Work item
Isolate every line in the data with the string "Expand" and copy it.
[Opening Input records section]
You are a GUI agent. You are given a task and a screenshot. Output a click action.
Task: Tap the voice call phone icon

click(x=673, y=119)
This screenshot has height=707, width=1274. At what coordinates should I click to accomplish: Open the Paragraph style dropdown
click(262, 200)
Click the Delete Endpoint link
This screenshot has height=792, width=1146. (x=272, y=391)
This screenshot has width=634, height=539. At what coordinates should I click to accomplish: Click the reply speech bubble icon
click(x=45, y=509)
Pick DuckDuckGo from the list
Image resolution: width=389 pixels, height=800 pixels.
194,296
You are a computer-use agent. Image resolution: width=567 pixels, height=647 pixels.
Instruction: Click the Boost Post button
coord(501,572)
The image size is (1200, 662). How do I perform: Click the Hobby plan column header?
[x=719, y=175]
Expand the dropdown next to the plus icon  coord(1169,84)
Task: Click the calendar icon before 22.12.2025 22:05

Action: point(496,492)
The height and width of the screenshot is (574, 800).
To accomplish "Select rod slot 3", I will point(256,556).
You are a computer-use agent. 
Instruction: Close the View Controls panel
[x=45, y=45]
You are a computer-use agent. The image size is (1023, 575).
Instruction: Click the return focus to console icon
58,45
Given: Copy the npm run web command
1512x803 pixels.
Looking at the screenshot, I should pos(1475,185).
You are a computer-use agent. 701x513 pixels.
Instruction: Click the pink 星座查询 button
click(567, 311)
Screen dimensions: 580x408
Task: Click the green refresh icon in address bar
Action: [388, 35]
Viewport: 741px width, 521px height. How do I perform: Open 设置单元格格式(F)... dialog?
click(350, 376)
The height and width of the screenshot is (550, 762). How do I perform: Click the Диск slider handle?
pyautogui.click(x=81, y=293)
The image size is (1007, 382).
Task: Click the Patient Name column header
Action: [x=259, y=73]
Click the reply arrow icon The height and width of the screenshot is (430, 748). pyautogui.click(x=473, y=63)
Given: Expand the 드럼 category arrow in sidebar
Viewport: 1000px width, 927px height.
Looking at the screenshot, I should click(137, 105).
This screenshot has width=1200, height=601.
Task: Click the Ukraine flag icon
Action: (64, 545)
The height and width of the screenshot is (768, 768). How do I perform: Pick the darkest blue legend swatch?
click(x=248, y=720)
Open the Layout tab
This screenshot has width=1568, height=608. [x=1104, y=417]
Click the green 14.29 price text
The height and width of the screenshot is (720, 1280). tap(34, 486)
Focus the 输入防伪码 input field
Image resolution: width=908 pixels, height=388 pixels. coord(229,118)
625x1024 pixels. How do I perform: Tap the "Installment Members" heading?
[Closing Input records section]
Answer for the task
Expand the dropdown next to the plus icon  coord(1169,84)
Given: Expand the 드럼 category arrow in sidebar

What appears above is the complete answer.